### Text extract
:::

In 2016, Katrine traveled to Greenland, a country where people see climate-related changes daily. “The ice is melting, and there’s less fish and a lot of weather problems,” she said. “It was so good to be in a country where everyone believes in the facts.

“We are one of the richest countries in the world, and I really don’t think that we do enough for the rest of the world. In Norway, I think that it’s easy to close our eyes,” she told me. “We’re so lucky to live in such a safe place, and I don’t think we do enough for those who aren’t as lucky as we are.”

She is heartened by the generation of environmentalists coming up behind her. “They understand that this is no joke,” she said. “I think that does a lot for the generations that come after us.” Katrine maintains hope that even though oil is so inextricably tied to Norwegian identity, “we’ll move in the right direction.”

Tuvalu: What it means to do laundry

I ask people for stories about water because we often don’t know how to talk about climate change. The language of parts per million of carbon dioxide in the atmosphere is awkward and technical. I once heard Christiana Figueres, a key negotiator of the 2015 Paris Agreement, say that she wished she could paint every molecule of carbon dioxide in the sky a bright color. That way people would be able to see the impacts more clearly.

I didn’t bring a paintbrush with me to Tuvalu, but I did bring an audio recorder. My mission: to listen to stories about water and climate change.

Why water? Water is a substance that we can see and feel. When water is not present in our lives during a drought, we experience its lack acutely. Water is rationed. In the most dire cases, our throats go dry. When water is present in overabundance in a flood or sea level rise, it becomes a force for destruction, washing away homes and businesses and lives. Many (but certainly not all) of the impacts of climate change are experienced through water.

:::

### Recorded information
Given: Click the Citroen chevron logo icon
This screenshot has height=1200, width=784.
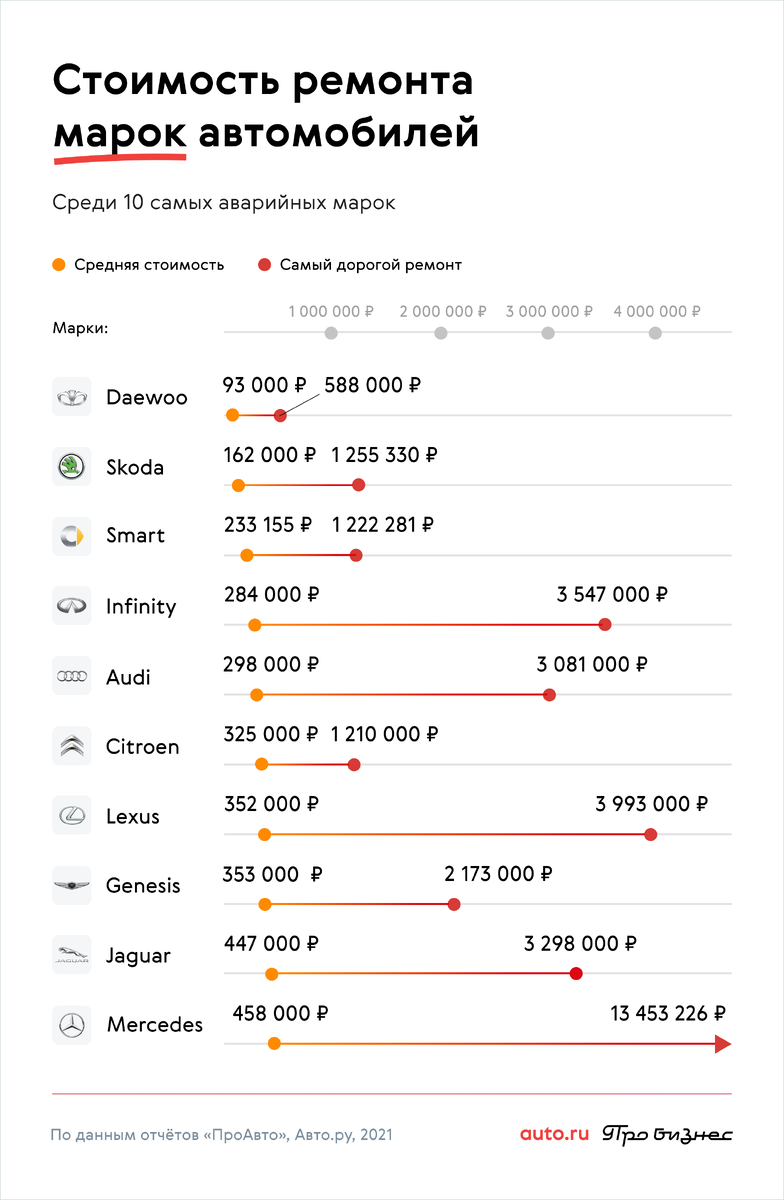Looking at the screenshot, I should 71,746.
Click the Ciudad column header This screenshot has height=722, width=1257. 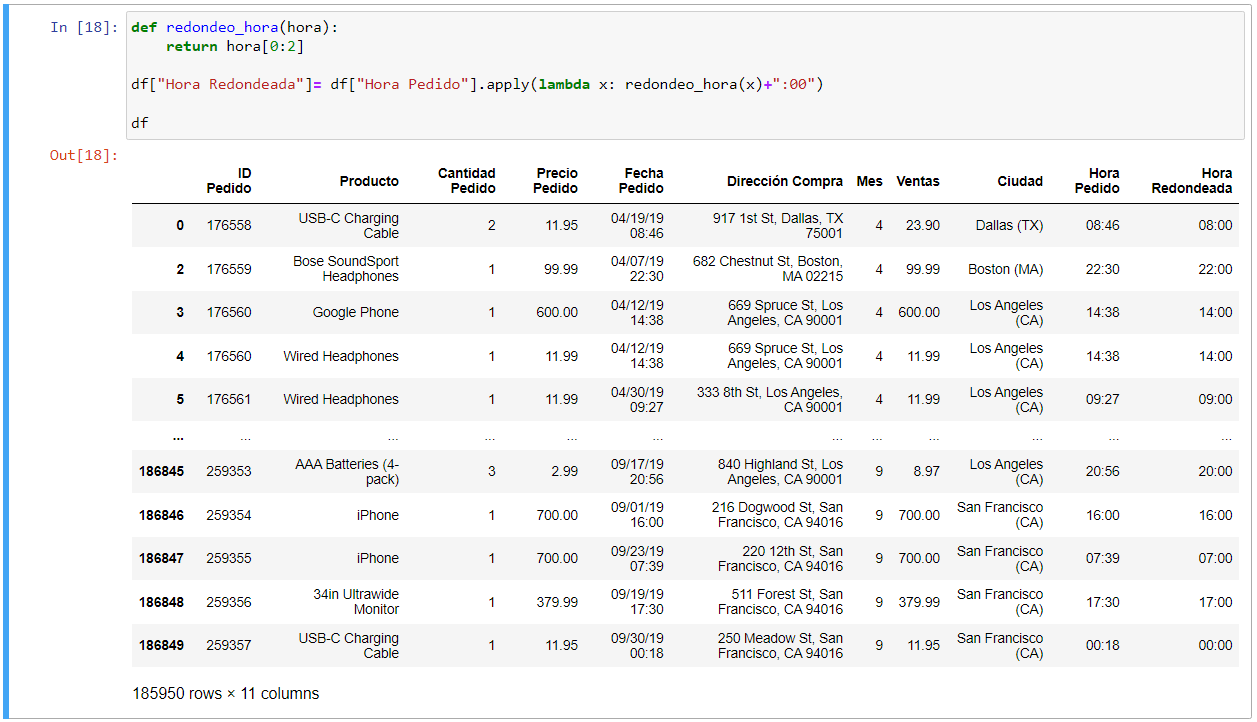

:::

### Complete the following
**1)** Using the text on climate change and water, explain in one to three sentences why the writer asks people for stories about water.
**2)** Decide whether each statement agrees with the text on climate change and water. Answer yes or no, and quote the deciding words of the text.
(a) Katrine traveled to Greenland in 2016.
(b) Katrine thinks Norway does enough for the rest of the world.
(c) The writer brought a paintbrush to Tuvalu.

### Task-by-task solutions
**1)** The writer asks for stories about water because people often don't know how to talk about climate change, and the language of parts per million of carbon dioxide in the atmosphere is awkward and technical. Water, by contrast, is a substance people can see and feel. Many of the impacts of climate change are experienced through it.

**2)**
(a) Yes: "In 2016, Katrine traveled to Greenland"
(b) No: "I really don’t think that we do enough for the rest of the world"
(c) No: "I didn’t bring a paintbrush with me to Tuvalu"